At the cafeteria the curly-haired gluten-free woman who’d yelled at me invited me to join her table. “I’m sorry I was so tough on you with the tofu,” she said. “It’s just that when food runs out, people get defensive.”

I’m sorry I dropped a piece of toast on your foot,” I replied. “I don’t mean to quake as badly as I do, but I can’t help it.” When I started trembling at all this emotion, Mary—for that’s her name—put her hand on mine.

“This is one place in the world,” she said, “with room for everyone.”

We exchanged phone numbers, and promised to remain friends with both small and capital F’s.
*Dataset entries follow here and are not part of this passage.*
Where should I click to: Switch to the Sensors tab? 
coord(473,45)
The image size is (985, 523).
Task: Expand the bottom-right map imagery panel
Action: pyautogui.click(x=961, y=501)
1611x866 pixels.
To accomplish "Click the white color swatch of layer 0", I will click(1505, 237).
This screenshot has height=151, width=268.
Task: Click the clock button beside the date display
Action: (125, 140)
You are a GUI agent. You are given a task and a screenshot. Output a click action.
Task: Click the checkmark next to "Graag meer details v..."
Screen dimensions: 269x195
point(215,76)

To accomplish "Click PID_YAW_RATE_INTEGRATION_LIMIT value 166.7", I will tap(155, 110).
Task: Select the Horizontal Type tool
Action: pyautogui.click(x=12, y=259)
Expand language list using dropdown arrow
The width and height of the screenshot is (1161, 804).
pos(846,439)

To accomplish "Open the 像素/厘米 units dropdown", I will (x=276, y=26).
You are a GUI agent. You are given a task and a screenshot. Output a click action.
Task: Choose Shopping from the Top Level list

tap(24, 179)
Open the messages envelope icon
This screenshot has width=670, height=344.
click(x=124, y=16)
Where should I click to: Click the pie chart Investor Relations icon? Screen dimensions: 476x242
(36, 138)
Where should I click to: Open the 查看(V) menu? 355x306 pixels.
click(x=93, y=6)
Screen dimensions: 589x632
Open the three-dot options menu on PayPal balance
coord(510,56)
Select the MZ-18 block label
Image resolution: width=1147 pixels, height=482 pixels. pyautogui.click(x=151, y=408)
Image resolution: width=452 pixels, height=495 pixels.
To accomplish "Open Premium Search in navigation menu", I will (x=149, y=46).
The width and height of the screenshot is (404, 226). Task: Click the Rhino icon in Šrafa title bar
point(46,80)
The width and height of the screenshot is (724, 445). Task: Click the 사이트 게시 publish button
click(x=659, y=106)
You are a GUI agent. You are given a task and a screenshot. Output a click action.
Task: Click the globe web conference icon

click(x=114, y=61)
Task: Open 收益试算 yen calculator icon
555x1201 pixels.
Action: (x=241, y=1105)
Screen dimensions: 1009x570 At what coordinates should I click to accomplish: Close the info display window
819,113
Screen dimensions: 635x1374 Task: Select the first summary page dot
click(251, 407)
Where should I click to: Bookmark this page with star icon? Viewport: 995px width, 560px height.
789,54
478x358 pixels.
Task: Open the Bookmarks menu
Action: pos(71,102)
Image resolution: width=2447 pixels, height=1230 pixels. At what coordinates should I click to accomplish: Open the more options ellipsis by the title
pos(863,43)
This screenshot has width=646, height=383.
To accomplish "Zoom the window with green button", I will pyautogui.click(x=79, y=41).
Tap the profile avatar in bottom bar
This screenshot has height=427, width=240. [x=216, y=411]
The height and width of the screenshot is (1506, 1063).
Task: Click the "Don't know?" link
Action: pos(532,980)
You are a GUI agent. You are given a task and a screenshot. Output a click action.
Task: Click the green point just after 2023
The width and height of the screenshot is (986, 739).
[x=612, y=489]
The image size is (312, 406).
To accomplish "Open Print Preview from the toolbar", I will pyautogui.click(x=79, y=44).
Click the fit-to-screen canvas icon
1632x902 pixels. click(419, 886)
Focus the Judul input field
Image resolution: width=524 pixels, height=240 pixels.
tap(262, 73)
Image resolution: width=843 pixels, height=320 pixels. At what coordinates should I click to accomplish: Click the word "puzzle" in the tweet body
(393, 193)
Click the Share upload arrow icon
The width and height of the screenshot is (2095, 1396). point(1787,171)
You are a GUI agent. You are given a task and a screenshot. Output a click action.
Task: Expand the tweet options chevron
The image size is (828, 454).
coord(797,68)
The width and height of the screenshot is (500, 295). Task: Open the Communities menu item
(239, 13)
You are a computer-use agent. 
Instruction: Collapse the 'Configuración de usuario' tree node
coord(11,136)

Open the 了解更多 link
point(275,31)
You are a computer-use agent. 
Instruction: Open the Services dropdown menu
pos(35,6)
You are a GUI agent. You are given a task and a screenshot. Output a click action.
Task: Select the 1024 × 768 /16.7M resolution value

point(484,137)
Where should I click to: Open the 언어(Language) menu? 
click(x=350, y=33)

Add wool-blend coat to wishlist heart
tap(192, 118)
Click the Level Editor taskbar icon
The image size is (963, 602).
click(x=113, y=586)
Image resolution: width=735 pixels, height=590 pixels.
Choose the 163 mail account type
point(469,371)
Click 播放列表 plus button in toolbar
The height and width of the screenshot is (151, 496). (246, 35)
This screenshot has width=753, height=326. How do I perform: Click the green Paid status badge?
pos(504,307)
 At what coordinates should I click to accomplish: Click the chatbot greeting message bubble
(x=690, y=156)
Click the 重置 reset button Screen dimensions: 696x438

July 8. Closing worship was full of messages about peace and reconciliation, which made me think about how much I appreciated all the mistakes I’d been forgiven for this week.

What will I tell Jane and the rest of my meeting when I get back home? In the airport, I reflected there were plenty things participants like me had to forgive this Gathering’s organizers for: everything from shortages of lunch boxes, all of the way to a shower policy that was completely insensitive to transgender campers.

Still, something brings people back here, year after year, and will probably bring me back sometime, too.

Perhaps it’s what Mary said, about FGC being one place where you can hug a tree or have an exotic allergy. A place where people can quake as they like.

Perhaps it has to do with the weight of the topics Gathering addresses, from food justice to Burundi. Or with sheer community.

Or is it that Gathering is a bit like Jesus himself, who attracted eccentrics and social outcasts? Today, if Jesus wondered the Midwest prairies, would he dine with a fragrant-allergic gluten-intolerant Jewish Buddhist? Dear diary, if he stopped to talk to a quaking FGC-er like me, would he say something kind, like Mary? Would he hug a tree with me, like that like bespectacled grandmother?